Ci sono ricordi che non hanno bisogno di trofei, fotografie o grandi imprese sportive per diventare eterni. Restano lì, custoditi nella memoria, legati a un luogo, a una persona e a un’emozione impossibile da dimenticare. Per Fernando Signorini, uno degli uomini più vicini a Diego Armando Maradona durante gli anni napoletani, uno di questi ricordi porta il colore del mare di Capri. Signorini, storico preparatore atletico del Pibe de Oro e suo amico, ha raccontato un episodio rimasto per molto tempo lontano dai riflettori. Un ricordo privato, vissuto lontano dagli stadi, dalla folla e dalla pressione che accompagnava ogni movimento di Maradona.
Quel giorno a Capri
Era una giornata in barca insieme a Dino Celentano, dirigente legato al Napoli. Si trovavano a Capri quando si parlò della Grotta Azzurra, uno dei luoghi più suggestivi dell’isola. L’ingresso, però, non era possibile semplicemente arrivando con la barca. Bisognava tuffarsi e attraversare un tratto a nuoto. Diego e Signorini non ci pensarono due volte. Si gettarono in acqua e nuotarono sott’acqua fino a raggiungere l’ingresso della grotta. Poi riemersero all’interno, davanti a uno spettacolo che li lasciò senza parole: la luce azzurra che filtrava dall’acqua e avvolgeva l’ambiente trasformandolo in qualcosa di quasi irreale.
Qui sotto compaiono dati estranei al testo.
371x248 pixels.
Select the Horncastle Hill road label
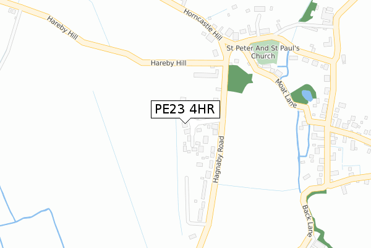pyautogui.click(x=203, y=24)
Fu un momento lontanissimo dal Maradona dei 70mila del San Paolo, delle partite contro Juventus e Milan, degli scudetti e delle notti europee. Era semplicemente Diego, immerso nel mare di Capri insieme a una delle persone che più gli erano state vicine.
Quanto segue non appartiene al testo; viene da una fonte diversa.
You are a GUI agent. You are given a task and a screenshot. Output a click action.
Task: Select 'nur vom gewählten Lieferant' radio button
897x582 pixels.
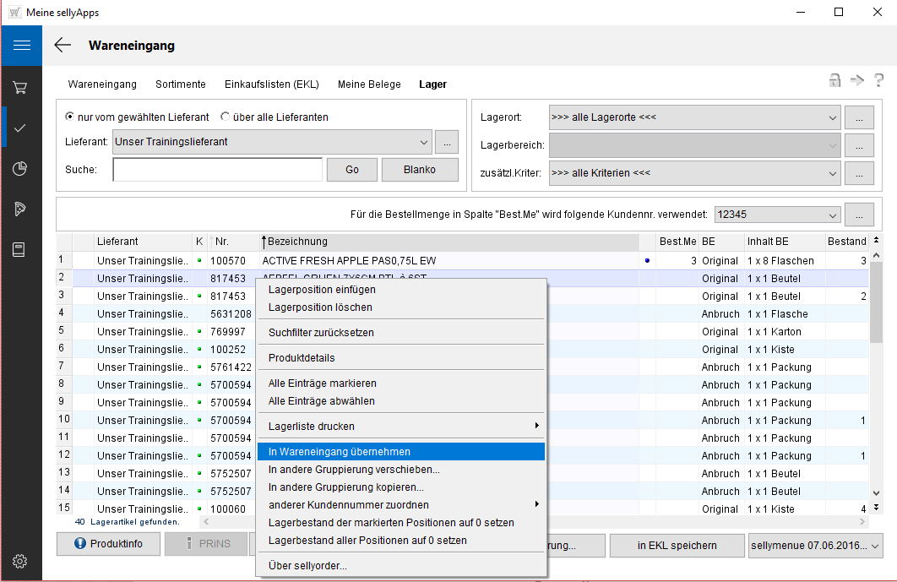pyautogui.click(x=71, y=117)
Quell’esperienza non diventò un aneddoto da raccontare ai giornali. Rimase una memoria condivisa tra due amici. Un’immagine custodita nel tempo: il mare, la Grotta Azzurra, Capri e quella luce che sembrava esplodere intorno a loro. Signorini ha spiegato di aver conservato quel momento “come un gioiello”, proprio perché apparteneva alla dimensione più autentica del rapporto con Diego. Non c’erano il calciatore e il preparatore atletico. Non c’erano Maradona e Signorini sotto i riflettori. C’erano soltanto due amici davanti alla meraviglia di Capri.
Il ricordo raccontato da Signorini restituisce anche un’immagine diversa di Maradona. Quella dell’uomo capace di trovare, nonostante una popolarità ormai enorme, piccoli spazi di libertà. Durante gli anni napoletani, Signorini era molto più di un semplice preparatore atletico. Lo seguiva negli allenamenti, ma con lui condivideva anche conversazioni, momenti quotidiani e una profonda amicizia. La loro vita a Napoli era fatta di lavoro e calcio, ma anche di fughe, passeggiate e momenti lontani dal clamore che circondava continuamente Diego. E proprio per questo il ricordo di Capri assume un significato particolare.
Signorini ha sempre raccontato il suo legame con Napoli come qualcosa che va ben oltre il calcio. La città, il mare, il Vesuvio, la Costiera e soprattutto gli anni vissuti accanto a Diego sono rimasti parte fondamentale della sua memoria. In un’intervista del 2026 ha ribadito quanto Napoli e Maradona siano rimasti inseparabili nella sua esperienza personale. E forse non è un caso che, tra migliaia di ricordi legati a partite, allenamenti e vittorie, sia proprio una giornata apparentemente semplice a Capri ad essere rimasta così preziosa.